### YOUR ASSIGNMENT
Of the lines below, count those containing the word "Locate". Reply with the number alone.

### DATA SHOWN
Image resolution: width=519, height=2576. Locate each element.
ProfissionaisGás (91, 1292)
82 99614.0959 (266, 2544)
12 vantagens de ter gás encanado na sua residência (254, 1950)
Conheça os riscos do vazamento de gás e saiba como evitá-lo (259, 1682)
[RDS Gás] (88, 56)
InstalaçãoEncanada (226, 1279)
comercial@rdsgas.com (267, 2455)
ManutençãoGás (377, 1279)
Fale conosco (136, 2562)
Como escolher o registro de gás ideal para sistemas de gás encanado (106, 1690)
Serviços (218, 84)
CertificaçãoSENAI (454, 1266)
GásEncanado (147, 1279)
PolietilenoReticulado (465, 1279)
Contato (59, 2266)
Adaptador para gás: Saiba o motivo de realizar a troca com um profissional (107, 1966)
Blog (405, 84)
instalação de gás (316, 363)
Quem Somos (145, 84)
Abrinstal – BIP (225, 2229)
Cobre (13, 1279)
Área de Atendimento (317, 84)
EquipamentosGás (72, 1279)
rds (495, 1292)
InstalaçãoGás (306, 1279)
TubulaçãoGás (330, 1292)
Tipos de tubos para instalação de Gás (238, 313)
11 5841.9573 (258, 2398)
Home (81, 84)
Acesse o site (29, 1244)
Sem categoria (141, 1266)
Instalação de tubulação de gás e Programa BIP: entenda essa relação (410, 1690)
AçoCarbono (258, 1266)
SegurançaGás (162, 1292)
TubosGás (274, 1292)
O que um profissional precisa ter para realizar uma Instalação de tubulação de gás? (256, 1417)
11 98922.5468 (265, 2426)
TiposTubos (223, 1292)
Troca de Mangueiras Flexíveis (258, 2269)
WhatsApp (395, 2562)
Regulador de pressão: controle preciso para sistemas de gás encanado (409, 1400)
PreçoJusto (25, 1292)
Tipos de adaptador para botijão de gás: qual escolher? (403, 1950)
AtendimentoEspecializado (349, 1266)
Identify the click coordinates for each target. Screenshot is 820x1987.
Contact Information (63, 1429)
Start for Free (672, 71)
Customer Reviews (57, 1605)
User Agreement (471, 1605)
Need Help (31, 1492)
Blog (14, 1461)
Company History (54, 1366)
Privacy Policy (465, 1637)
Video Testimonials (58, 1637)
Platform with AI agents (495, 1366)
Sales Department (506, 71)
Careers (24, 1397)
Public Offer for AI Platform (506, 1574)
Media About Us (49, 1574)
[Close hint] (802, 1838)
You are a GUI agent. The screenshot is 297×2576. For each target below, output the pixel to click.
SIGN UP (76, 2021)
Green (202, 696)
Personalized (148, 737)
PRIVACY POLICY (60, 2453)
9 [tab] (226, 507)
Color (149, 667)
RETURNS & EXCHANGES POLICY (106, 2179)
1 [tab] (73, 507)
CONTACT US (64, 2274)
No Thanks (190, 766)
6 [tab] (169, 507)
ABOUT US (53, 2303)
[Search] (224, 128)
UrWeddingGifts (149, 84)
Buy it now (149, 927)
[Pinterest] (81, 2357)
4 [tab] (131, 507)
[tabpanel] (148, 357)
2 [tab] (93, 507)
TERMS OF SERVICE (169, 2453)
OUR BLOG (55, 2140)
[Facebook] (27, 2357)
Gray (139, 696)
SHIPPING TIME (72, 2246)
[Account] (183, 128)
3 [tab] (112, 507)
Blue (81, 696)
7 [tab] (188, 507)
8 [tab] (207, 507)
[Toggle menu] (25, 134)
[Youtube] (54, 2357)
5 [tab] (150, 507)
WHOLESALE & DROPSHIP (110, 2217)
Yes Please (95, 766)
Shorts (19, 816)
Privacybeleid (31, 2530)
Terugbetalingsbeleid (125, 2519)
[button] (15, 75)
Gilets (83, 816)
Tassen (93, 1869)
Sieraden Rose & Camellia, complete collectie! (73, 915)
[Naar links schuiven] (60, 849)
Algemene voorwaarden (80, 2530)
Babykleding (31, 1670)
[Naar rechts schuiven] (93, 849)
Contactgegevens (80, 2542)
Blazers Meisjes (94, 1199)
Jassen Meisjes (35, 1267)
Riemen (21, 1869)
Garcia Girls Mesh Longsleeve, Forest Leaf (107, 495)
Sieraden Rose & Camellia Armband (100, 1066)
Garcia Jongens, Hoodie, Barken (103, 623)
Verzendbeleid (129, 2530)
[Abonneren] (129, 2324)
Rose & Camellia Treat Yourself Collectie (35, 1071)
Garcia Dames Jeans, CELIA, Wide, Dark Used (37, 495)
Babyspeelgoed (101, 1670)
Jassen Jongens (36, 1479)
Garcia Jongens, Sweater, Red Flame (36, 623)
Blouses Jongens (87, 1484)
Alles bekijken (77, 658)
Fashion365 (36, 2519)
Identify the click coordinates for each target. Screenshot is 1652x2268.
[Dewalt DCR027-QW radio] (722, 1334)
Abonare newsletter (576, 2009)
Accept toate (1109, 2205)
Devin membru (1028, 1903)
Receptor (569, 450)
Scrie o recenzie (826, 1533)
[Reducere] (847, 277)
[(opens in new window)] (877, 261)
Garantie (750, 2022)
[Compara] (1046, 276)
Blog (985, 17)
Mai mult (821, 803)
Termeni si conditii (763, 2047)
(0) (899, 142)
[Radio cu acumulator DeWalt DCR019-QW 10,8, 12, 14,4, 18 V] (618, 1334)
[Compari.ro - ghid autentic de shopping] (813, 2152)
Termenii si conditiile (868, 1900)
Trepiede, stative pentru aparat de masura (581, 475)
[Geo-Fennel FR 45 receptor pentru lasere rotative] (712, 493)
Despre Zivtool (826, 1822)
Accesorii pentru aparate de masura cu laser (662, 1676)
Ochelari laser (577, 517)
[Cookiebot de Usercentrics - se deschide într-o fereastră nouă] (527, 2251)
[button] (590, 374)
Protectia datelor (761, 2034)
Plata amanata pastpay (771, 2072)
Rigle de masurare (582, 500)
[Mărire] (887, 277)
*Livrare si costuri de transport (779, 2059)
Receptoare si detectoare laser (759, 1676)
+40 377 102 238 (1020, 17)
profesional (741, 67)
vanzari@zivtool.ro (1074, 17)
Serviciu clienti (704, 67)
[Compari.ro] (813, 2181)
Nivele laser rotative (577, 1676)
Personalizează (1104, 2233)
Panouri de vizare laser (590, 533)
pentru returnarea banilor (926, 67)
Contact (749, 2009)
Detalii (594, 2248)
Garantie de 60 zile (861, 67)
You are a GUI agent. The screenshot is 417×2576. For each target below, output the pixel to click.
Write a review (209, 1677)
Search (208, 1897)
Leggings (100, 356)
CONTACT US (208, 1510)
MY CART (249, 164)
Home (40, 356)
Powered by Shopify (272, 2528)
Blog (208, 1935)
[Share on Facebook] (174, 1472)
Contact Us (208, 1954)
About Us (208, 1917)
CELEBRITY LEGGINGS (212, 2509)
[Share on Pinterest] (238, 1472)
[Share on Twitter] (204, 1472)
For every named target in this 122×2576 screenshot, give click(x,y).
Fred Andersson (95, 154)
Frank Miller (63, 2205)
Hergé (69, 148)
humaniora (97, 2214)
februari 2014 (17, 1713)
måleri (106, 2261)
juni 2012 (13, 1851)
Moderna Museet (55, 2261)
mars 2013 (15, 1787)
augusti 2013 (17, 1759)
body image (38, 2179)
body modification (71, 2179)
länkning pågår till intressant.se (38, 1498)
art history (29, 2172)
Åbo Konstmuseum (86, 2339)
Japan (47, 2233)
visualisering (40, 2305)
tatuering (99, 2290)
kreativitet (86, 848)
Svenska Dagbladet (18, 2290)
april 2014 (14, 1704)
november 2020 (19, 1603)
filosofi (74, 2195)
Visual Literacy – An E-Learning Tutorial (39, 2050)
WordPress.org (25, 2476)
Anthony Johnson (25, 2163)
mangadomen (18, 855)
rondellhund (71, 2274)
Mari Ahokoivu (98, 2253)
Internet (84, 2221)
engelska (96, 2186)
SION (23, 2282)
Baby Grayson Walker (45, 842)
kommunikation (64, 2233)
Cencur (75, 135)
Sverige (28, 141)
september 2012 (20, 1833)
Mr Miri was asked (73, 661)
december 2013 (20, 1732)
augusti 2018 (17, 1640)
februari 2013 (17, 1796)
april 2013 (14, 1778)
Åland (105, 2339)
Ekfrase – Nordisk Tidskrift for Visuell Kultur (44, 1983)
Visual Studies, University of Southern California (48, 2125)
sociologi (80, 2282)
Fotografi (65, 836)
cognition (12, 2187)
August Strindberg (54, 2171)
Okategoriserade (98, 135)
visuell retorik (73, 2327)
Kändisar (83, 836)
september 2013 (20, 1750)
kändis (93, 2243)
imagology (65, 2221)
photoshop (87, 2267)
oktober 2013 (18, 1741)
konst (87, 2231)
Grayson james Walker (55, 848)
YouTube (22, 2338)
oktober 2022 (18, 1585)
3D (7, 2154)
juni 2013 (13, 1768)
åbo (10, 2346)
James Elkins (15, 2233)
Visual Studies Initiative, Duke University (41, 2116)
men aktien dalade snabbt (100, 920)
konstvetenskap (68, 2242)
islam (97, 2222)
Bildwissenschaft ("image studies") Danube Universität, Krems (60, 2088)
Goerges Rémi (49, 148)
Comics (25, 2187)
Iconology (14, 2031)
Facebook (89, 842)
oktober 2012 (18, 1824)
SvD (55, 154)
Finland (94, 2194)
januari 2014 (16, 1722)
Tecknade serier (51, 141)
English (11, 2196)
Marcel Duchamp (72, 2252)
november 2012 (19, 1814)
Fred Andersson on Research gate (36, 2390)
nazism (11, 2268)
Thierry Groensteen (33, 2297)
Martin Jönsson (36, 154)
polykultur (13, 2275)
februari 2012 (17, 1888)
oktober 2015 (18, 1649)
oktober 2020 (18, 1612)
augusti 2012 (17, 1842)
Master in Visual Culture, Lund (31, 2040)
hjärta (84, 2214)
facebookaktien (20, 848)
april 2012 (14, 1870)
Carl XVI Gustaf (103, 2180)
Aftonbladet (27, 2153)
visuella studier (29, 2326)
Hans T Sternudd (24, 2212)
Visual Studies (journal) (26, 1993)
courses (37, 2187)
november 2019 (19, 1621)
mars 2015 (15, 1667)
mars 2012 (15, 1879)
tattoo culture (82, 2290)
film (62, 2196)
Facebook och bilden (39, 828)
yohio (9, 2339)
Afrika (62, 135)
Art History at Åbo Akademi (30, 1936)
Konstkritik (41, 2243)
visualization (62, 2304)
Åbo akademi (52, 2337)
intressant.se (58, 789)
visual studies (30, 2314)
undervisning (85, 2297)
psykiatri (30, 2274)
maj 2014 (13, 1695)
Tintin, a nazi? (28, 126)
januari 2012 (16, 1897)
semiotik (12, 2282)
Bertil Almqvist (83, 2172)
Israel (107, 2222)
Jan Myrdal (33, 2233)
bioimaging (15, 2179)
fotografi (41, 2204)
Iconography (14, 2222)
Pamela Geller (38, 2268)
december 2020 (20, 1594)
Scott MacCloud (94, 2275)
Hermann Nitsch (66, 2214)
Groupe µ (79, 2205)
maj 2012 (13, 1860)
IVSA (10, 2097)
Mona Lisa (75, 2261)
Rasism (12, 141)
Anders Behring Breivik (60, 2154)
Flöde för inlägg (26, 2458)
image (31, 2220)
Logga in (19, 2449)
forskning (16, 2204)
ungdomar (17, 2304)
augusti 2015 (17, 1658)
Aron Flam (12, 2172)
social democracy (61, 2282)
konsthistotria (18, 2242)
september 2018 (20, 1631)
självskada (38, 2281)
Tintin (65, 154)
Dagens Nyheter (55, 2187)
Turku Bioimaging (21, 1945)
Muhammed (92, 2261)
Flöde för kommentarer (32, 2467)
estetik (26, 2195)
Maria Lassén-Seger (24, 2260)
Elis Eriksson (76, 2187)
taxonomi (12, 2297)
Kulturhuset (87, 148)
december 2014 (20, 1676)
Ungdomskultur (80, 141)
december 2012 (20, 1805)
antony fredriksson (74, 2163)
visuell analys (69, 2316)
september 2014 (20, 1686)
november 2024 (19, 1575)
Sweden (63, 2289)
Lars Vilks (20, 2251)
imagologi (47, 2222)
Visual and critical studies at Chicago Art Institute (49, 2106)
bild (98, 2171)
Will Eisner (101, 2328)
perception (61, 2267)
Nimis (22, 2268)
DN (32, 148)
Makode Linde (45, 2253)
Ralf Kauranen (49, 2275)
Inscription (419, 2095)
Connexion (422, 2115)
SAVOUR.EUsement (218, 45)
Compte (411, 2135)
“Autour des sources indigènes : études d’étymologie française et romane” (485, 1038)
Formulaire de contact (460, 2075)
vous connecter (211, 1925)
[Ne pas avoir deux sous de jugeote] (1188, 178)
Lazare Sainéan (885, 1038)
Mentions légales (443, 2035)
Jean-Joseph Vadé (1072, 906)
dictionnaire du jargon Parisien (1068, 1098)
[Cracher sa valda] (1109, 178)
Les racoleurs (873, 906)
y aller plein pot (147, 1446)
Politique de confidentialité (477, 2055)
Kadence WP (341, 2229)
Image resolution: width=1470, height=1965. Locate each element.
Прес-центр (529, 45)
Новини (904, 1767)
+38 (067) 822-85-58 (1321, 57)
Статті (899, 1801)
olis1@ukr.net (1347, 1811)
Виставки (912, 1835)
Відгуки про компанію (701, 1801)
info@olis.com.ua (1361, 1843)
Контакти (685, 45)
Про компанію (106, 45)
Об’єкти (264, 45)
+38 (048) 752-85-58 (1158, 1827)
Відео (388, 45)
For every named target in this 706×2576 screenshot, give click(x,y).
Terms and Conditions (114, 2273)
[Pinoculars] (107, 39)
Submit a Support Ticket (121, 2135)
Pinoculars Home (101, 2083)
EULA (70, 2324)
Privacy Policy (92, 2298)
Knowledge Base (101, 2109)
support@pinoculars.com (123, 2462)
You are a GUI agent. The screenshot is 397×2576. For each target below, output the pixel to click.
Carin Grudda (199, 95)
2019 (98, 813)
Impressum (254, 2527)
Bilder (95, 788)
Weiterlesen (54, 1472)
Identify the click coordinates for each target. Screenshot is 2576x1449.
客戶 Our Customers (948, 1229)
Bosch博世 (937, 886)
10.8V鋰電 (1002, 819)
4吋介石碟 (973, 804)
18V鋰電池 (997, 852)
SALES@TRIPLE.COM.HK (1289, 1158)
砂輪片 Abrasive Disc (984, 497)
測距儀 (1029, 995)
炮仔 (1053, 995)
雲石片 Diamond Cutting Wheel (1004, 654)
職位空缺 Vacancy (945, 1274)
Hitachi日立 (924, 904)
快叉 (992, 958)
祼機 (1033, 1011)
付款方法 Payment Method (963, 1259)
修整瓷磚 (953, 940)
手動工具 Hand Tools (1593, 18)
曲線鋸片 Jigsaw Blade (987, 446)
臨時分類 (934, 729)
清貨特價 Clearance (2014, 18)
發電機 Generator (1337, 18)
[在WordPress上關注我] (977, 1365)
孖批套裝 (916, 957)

### EXPECTED ANSWER
2